→ **WORK TO COMPLETE**
Where in the records does the word "computer" appear? Copy each line that holds it.

EXERCISE DATA below:

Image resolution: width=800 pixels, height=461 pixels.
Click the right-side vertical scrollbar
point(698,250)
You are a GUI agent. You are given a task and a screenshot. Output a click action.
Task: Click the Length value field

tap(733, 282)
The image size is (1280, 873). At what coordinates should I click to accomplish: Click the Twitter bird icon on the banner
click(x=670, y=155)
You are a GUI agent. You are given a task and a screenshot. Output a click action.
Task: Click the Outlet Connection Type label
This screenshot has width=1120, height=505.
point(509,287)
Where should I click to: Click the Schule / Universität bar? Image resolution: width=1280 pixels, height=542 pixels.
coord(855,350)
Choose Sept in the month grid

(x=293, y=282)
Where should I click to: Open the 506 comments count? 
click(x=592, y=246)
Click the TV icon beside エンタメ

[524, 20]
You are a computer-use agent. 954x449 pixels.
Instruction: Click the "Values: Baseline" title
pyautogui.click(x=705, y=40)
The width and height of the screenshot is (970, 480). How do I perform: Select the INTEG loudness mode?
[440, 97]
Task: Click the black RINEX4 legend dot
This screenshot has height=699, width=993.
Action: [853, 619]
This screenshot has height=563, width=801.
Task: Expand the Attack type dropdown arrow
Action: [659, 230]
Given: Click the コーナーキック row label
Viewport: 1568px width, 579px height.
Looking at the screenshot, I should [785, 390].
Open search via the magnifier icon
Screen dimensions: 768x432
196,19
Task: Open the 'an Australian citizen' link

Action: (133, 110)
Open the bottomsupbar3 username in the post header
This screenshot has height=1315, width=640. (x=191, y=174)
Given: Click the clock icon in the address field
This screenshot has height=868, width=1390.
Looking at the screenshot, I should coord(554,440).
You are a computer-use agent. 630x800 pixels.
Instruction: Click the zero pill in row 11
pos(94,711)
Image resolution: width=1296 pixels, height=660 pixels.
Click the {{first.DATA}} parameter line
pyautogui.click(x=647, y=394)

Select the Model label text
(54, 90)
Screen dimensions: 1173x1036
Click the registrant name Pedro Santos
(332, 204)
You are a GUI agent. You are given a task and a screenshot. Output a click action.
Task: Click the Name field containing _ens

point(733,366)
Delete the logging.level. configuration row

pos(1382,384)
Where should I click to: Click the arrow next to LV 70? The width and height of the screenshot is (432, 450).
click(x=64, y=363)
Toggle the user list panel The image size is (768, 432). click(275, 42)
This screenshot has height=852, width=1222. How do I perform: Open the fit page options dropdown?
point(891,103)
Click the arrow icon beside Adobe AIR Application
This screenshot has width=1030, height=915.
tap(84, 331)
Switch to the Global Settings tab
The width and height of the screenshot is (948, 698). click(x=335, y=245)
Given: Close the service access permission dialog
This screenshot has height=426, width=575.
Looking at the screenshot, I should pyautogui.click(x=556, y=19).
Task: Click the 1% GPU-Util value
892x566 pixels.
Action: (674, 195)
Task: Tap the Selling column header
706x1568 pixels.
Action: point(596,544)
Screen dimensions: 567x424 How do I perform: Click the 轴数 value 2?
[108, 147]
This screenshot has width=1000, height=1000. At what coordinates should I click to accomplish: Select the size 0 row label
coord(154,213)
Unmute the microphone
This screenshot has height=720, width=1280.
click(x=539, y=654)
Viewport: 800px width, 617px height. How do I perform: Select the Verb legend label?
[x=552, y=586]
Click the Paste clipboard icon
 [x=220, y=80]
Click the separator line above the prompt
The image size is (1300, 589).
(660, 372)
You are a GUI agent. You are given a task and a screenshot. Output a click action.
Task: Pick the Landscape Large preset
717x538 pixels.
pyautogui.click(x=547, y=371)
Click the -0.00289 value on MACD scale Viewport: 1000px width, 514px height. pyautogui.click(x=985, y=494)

End of EXERCISE DATA.

→ **YOUR SOLUTION**
You are a computer-use agent. 954x449 pixels.
You are a computer-use agent. 630x800 pixels.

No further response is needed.